=== Requirement ===
Reproduce the newsletter post below on vitamin B3 in beer in full, word for word, from its title to its final sentence.

Vitamin B(eer) 3
The great analytical reveal
Dear Brew Enthusiasts,
Please find below another instalment of The beerologist. It's Friday!
Last week I was caught up with various commitments, and when announcing this, I neglected to make sure that the email went out to everyone. Sincere apologies.
In this weeks post, we will talk about the yummy stuff yeast makes. With this, I do not refer to the volatiles, flavour compounds or alcohol that we like to enjoy. No, it's all about Vitamin B3!
We all know that a healthy life requires a healthy and balanced diet packed with all the nutrients and vitamins needed (I am starting to sound like a diet guru!). We also appreciate that certain foods contain particular nutrients that are good for us. But what is the dietary benefit of drinking beer? Is there any? Given the ingredients that go into our beers (water, malts from barley or other grains, hops, or even fruits) and the complex biochemistry that takes place during fermentation, surely beer must contain some stuff that is good for you? But to what extent does beer style matter? Do craft beers have more nutritional value than commercially brewed large scale beers?

=== Recorded information ===
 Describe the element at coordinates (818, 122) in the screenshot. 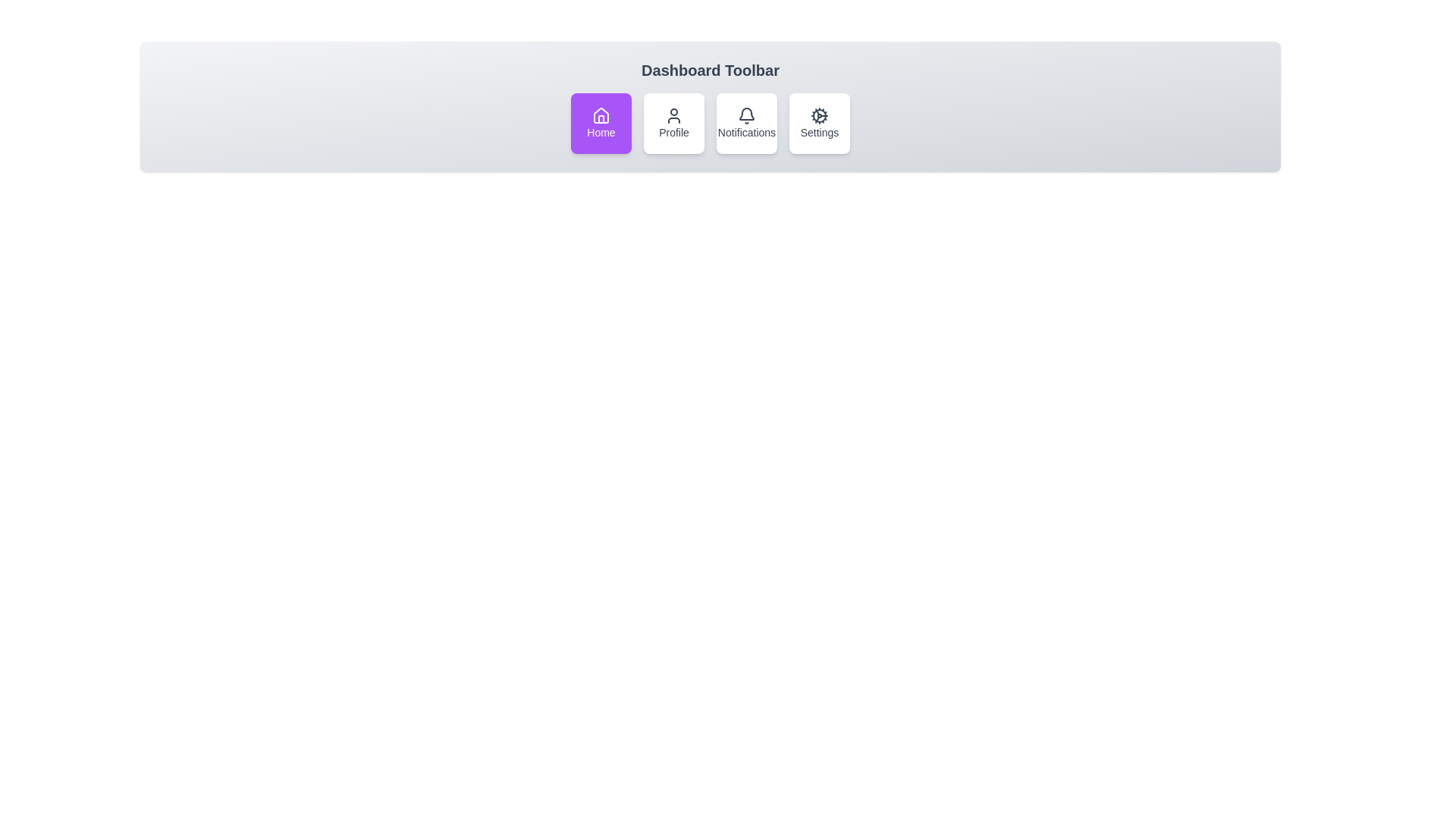

I see `the Settings toolbar item to activate it` at that location.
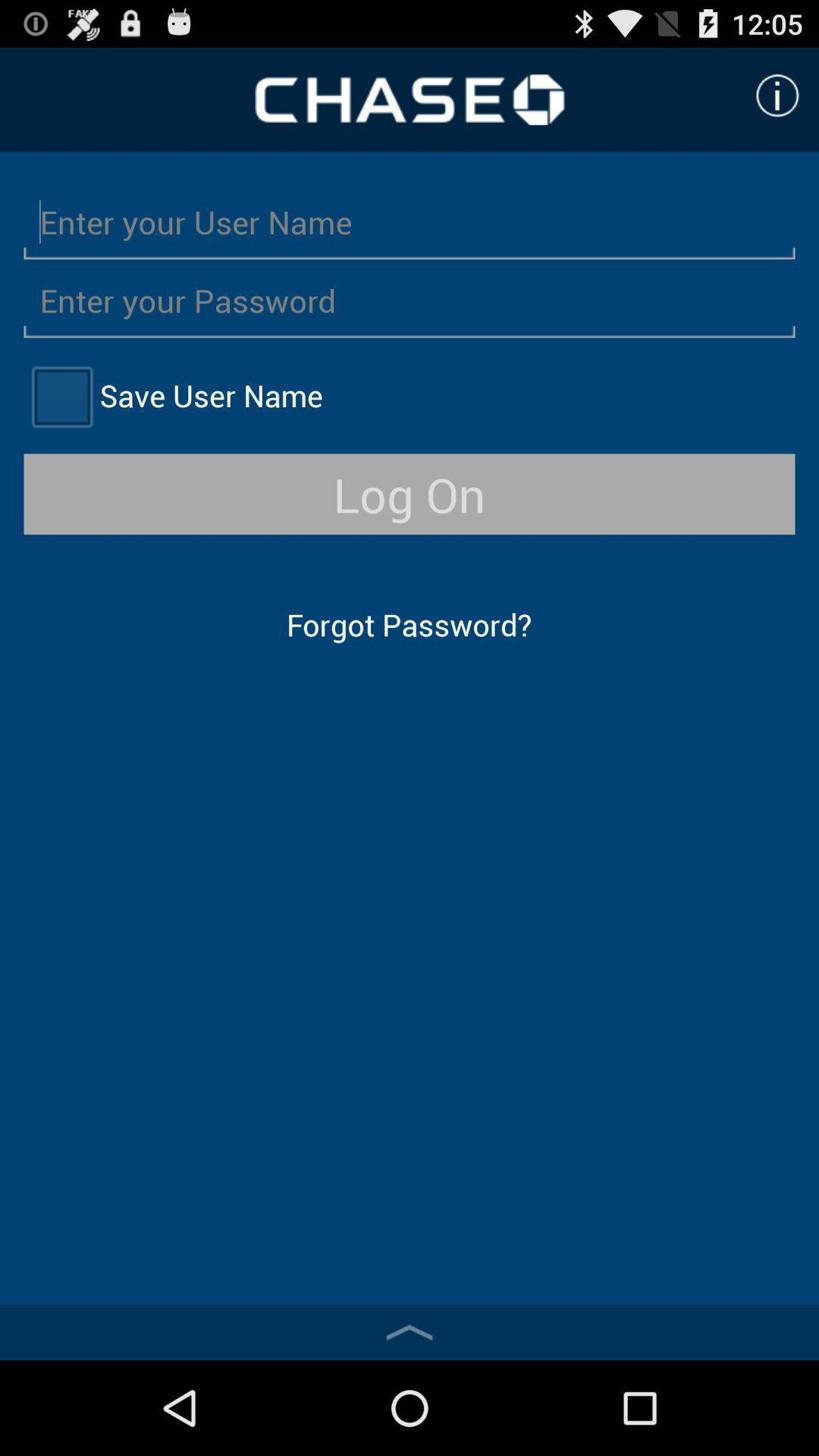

=== Answer box ===
Vitamin B(eer) 3
The great analytical reveal
Dear Brew Enthusiasts,
Please find below another instalment of The beerologist. It's Friday!
Last week I was caught up with various commitments, and when announcing this, I neglected to make sure that the email went out to everyone. Sincere apologies.
In this weeks post, we will talk about the yummy stuff yeast makes. With this, I do not refer to the volatiles, flavour compounds or alcohol that we like to enjoy. No, it's all about Vitamin B3!
We all know that a healthy life requires a healthy and balanced diet packed with all the nutrients and vitamins needed (I am starting to sound like a diet guru!). We also appreciate that certain foods contain particular nutrients that are good for us. But what is the dietary benefit of drinking beer? Is there any? Given the ingredients that go into our beers (water, malts from barley or other grains, hops, or even fruits) and the complex biochemistry that takes place during fermentation, surely beer must contain some stuff that is good for you? But to what extent does beer style matter? Do craft beers have more nutritional value than commercially brewed large scale beers?